* WRITTEN INSTRUCTION:
Reproduce the following data line for line, without changing anything.

* THE RECORDS:

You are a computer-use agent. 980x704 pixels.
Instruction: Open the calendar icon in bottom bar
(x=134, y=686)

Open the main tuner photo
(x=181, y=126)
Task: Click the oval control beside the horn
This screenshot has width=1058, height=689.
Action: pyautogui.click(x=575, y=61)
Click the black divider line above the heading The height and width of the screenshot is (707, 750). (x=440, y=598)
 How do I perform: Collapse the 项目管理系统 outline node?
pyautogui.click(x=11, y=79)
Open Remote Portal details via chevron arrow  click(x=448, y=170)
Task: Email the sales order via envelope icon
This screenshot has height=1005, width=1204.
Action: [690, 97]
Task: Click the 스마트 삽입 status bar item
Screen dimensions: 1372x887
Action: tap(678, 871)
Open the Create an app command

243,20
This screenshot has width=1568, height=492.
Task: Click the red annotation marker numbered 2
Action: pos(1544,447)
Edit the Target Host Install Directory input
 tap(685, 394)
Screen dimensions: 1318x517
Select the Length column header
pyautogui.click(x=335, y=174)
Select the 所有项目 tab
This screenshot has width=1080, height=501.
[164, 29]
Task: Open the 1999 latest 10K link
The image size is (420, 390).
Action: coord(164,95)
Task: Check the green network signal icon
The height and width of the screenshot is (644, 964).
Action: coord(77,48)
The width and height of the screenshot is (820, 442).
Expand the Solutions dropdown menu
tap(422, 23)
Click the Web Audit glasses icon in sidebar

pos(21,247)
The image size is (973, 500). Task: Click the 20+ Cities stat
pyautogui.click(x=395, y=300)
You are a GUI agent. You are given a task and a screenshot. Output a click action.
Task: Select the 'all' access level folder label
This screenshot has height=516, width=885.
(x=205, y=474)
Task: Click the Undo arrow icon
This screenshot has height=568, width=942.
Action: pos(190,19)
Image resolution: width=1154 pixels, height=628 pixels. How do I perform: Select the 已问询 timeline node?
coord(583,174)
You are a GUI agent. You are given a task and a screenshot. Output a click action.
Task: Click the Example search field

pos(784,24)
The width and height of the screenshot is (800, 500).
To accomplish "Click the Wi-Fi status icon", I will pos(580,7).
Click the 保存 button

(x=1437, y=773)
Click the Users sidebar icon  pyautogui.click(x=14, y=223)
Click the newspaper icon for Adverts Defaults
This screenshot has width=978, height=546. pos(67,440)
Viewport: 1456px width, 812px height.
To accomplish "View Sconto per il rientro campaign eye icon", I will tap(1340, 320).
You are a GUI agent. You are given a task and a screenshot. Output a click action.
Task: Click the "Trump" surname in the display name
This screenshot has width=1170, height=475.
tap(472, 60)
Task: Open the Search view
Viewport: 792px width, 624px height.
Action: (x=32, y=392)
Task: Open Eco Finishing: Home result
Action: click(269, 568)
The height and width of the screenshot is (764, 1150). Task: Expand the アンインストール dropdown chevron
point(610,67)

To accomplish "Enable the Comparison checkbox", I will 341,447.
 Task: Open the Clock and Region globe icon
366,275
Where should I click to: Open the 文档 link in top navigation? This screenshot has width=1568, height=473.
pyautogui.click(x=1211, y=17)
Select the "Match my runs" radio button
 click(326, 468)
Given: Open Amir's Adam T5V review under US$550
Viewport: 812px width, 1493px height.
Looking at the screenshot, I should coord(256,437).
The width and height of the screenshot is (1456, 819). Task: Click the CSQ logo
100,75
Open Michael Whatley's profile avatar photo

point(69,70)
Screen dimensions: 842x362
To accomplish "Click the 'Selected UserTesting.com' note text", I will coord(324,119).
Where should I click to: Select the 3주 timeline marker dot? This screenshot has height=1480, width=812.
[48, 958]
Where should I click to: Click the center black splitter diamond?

* THE ANSWER:
You are a computer-use agent. 980x704 pixels.
Instruction: Open the calendar icon in bottom bar
(x=134, y=686)

Open the main tuner photo
(x=181, y=126)
Task: Click the oval control beside the horn
This screenshot has width=1058, height=689.
Action: pyautogui.click(x=575, y=61)
Click the black divider line above the heading The height and width of the screenshot is (707, 750). (x=440, y=598)
 How do I perform: Collapse the 项目管理系统 outline node?
pyautogui.click(x=11, y=79)
Open Remote Portal details via chevron arrow  click(x=448, y=170)
Task: Email the sales order via envelope icon
This screenshot has height=1005, width=1204.
Action: [690, 97]
Task: Click the 스마트 삽입 status bar item
Screen dimensions: 1372x887
Action: tap(678, 871)
Open the Create an app command

243,20
This screenshot has width=1568, height=492.
Task: Click the red annotation marker numbered 2
Action: pos(1544,447)
Edit the Target Host Install Directory input
 tap(685, 394)
Screen dimensions: 1318x517
Select the Length column header
pyautogui.click(x=335, y=174)
Select the 所有项目 tab
This screenshot has width=1080, height=501.
[164, 29]
Task: Open the 1999 latest 10K link
The image size is (420, 390).
Action: coord(164,95)
Task: Check the green network signal icon
The height and width of the screenshot is (644, 964).
Action: coord(77,48)
The width and height of the screenshot is (820, 442).
Expand the Solutions dropdown menu
tap(422, 23)
Click the Web Audit glasses icon in sidebar

pos(21,247)
The image size is (973, 500). Task: Click the 20+ Cities stat
pyautogui.click(x=395, y=300)
You are a GUI agent. You are given a task and a screenshot. Output a click action.
Task: Select the 'all' access level folder label
This screenshot has height=516, width=885.
(x=205, y=474)
Task: Click the Undo arrow icon
This screenshot has height=568, width=942.
Action: pos(190,19)
Image resolution: width=1154 pixels, height=628 pixels. How do I perform: Select the 已问询 timeline node?
coord(583,174)
You are a GUI agent. You are given a task and a screenshot. Output a click action.
Task: Click the Example search field

pos(784,24)
The width and height of the screenshot is (800, 500).
To accomplish "Click the Wi-Fi status icon", I will pos(580,7).
Click the 保存 button

(x=1437, y=773)
Click the Users sidebar icon  pyautogui.click(x=14, y=223)
Click the newspaper icon for Adverts Defaults
This screenshot has width=978, height=546. pos(67,440)
Viewport: 1456px width, 812px height.
To accomplish "View Sconto per il rientro campaign eye icon", I will tap(1340, 320).
You are a GUI agent. You are given a task and a screenshot. Output a click action.
Task: Click the "Trump" surname in the display name
This screenshot has width=1170, height=475.
tap(472, 60)
Task: Open the Search view
Viewport: 792px width, 624px height.
Action: (x=32, y=392)
Task: Open Eco Finishing: Home result
Action: click(269, 568)
The height and width of the screenshot is (764, 1150). Task: Expand the アンインストール dropdown chevron
point(610,67)

To accomplish "Enable the Comparison checkbox", I will 341,447.
 Task: Open the Clock and Region globe icon
366,275
Where should I click to: Open the 文档 link in top navigation? This screenshot has width=1568, height=473.
pyautogui.click(x=1211, y=17)
Select the "Match my runs" radio button
 click(326, 468)
Given: Open Amir's Adam T5V review under US$550
Viewport: 812px width, 1493px height.
Looking at the screenshot, I should coord(256,437).
The width and height of the screenshot is (1456, 819). Task: Click the CSQ logo
100,75
Open Michael Whatley's profile avatar photo

point(69,70)
Screen dimensions: 842x362
To accomplish "Click the 'Selected UserTesting.com' note text", I will coord(324,119).
Where should I click to: Select the 3주 timeline marker dot? This screenshot has height=1480, width=812.
[48, 958]
Where should I click to: Click the center black splitter diamond?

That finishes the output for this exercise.